What you will do – How many lines of the data below contain the string "Image"? Case matters; reply with the number only.

Pointing records for screenshots and pages:

▬▬▬

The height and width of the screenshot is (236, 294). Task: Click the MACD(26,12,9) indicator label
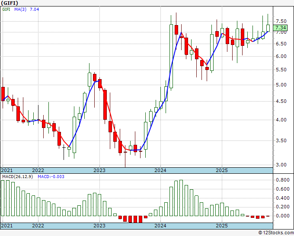17,177
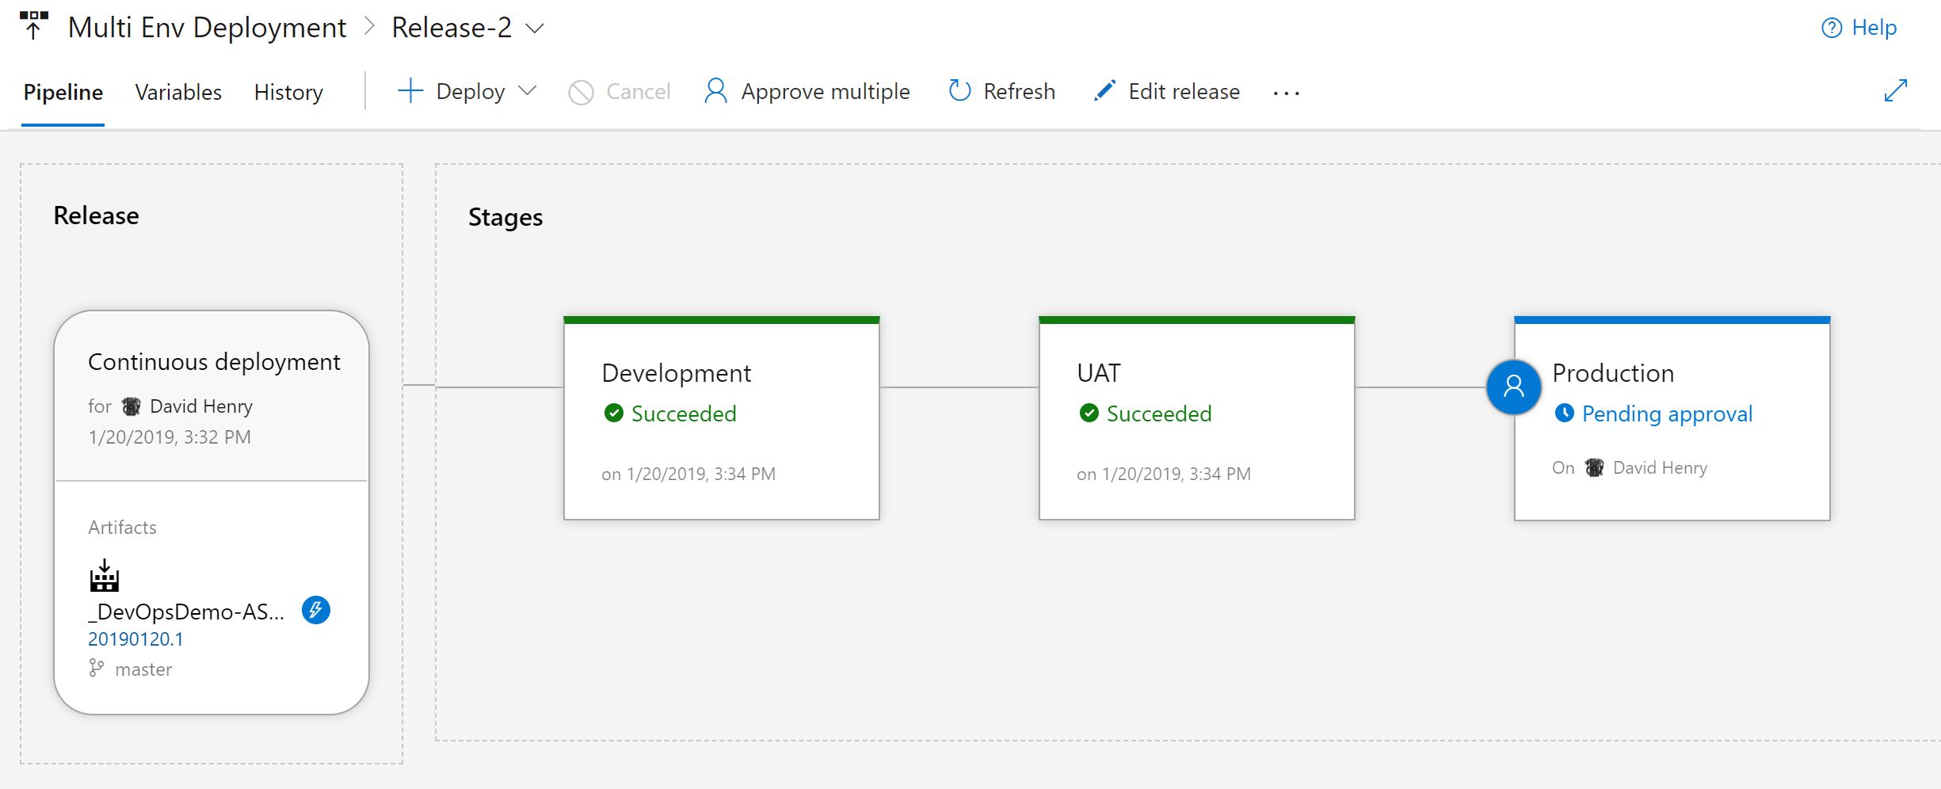This screenshot has width=1941, height=789.
Task: Click the Approve multiple person icon
Action: point(715,91)
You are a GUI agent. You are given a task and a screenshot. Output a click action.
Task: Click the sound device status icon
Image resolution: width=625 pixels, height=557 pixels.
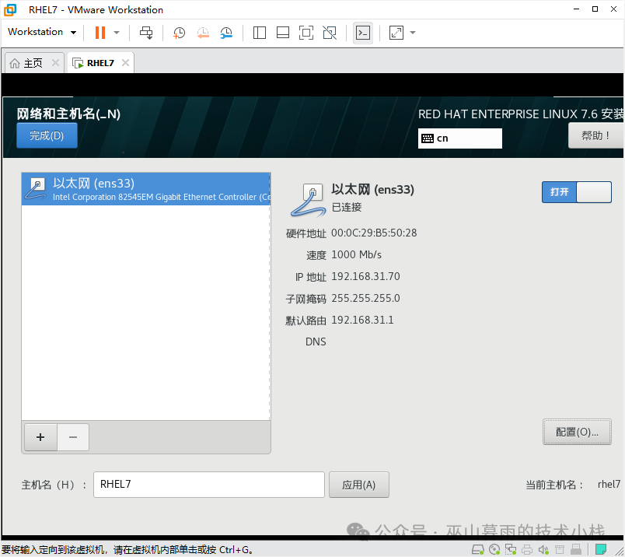pos(543,548)
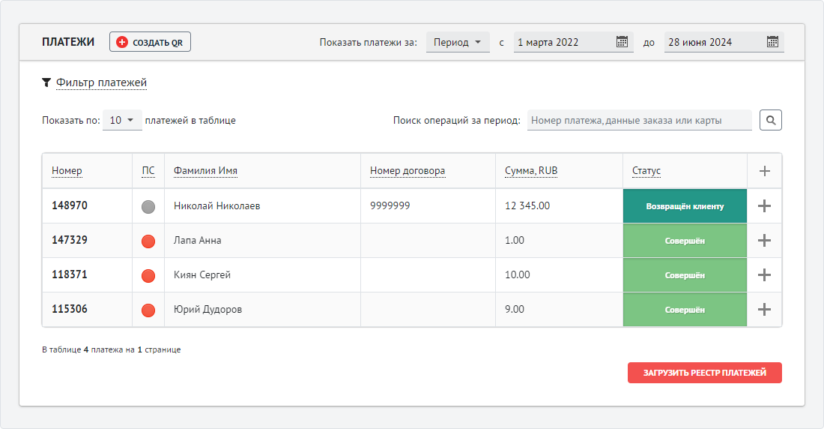Sort by Фамилия Имя column header
Image resolution: width=824 pixels, height=429 pixels.
[x=205, y=171]
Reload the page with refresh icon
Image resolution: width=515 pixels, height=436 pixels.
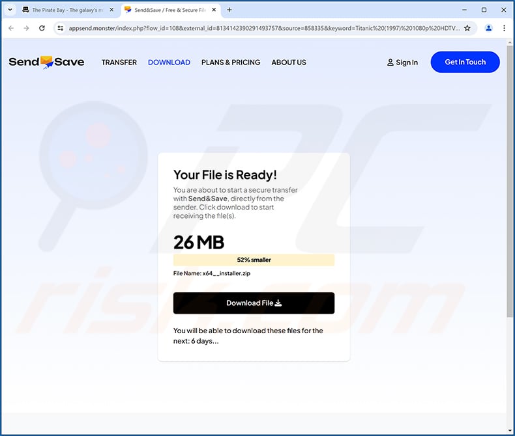click(42, 28)
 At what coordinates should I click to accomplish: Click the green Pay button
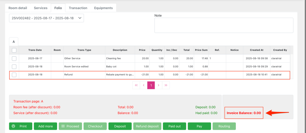coord(199,126)
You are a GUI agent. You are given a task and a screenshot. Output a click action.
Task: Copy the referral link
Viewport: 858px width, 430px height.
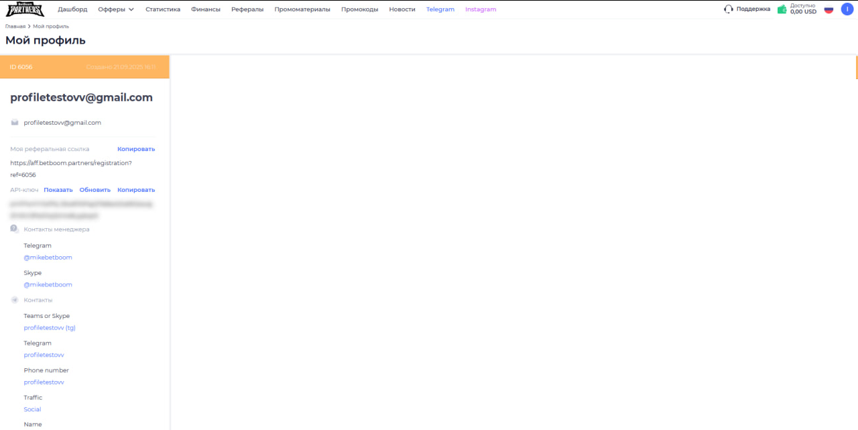(x=136, y=149)
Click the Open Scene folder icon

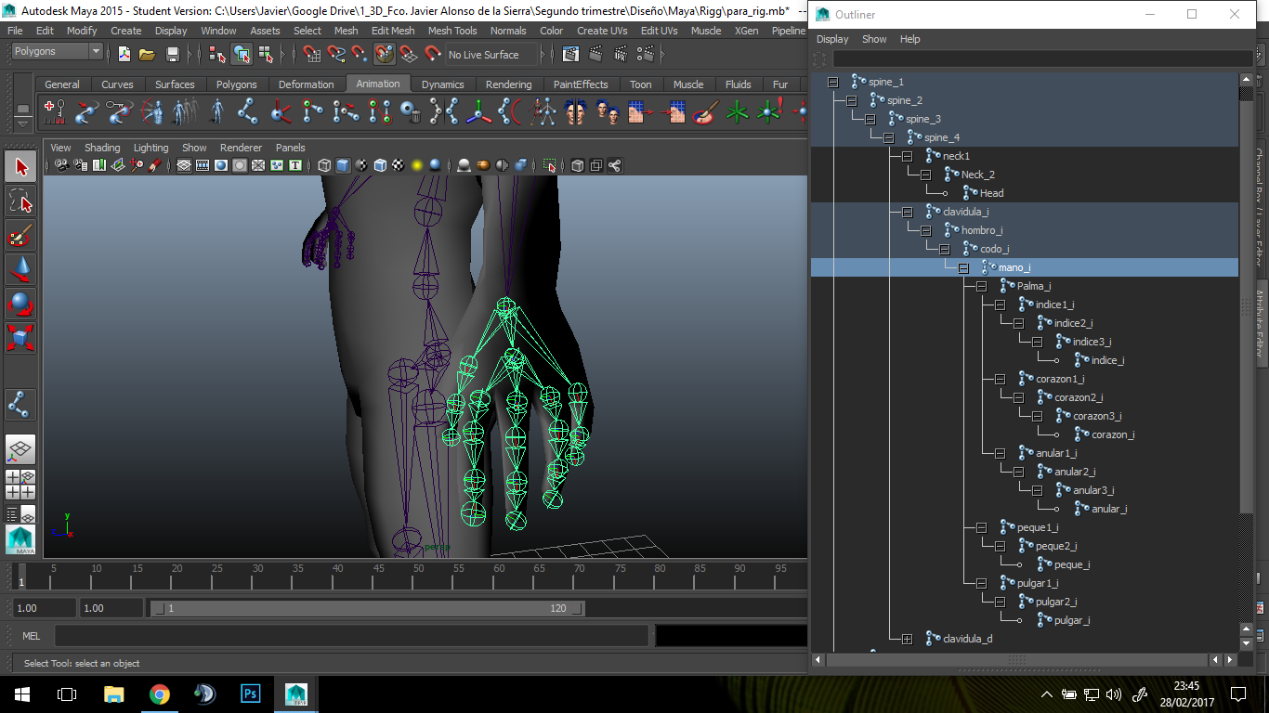pos(147,55)
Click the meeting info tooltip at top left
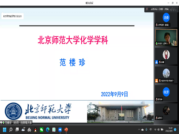179x134 pixels. (x=12, y=16)
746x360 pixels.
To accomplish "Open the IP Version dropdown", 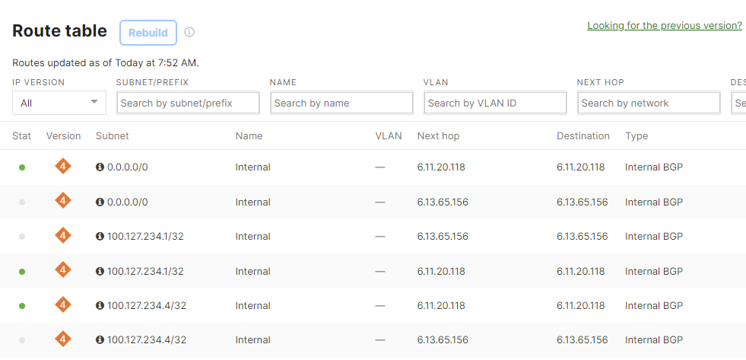I will pyautogui.click(x=59, y=103).
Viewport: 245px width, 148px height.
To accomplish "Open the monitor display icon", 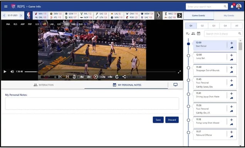I will click(x=176, y=85).
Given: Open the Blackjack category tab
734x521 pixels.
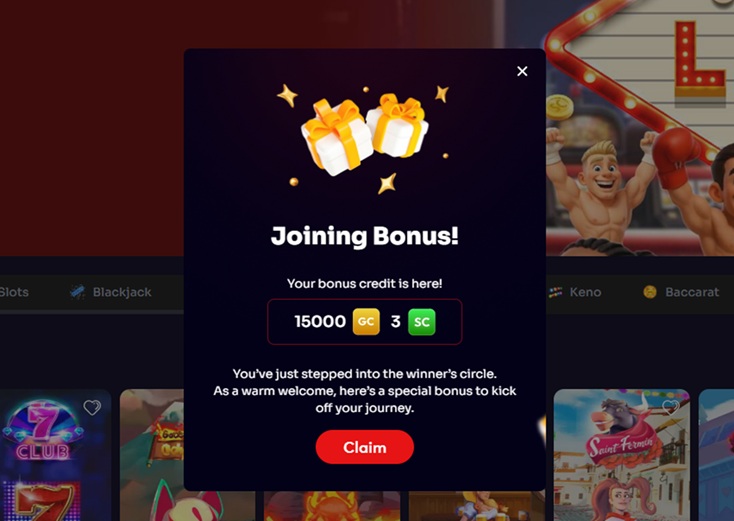Looking at the screenshot, I should tap(110, 292).
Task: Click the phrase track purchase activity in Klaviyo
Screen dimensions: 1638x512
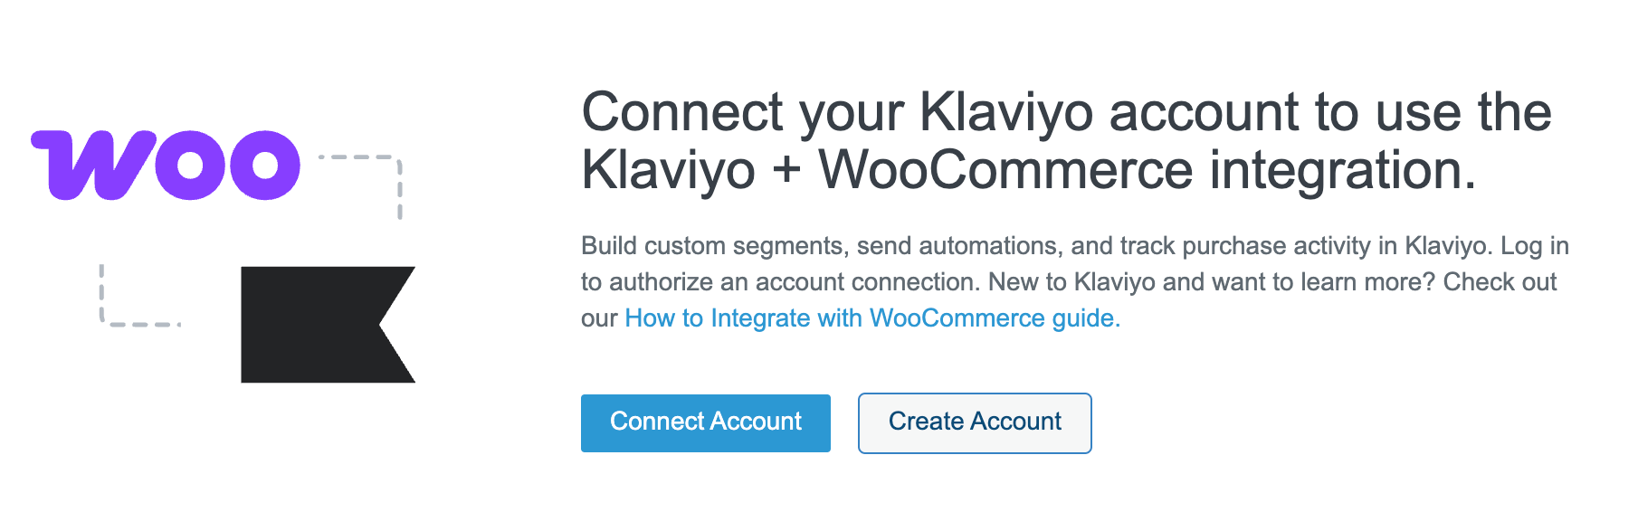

▬▬▬

Reply – 3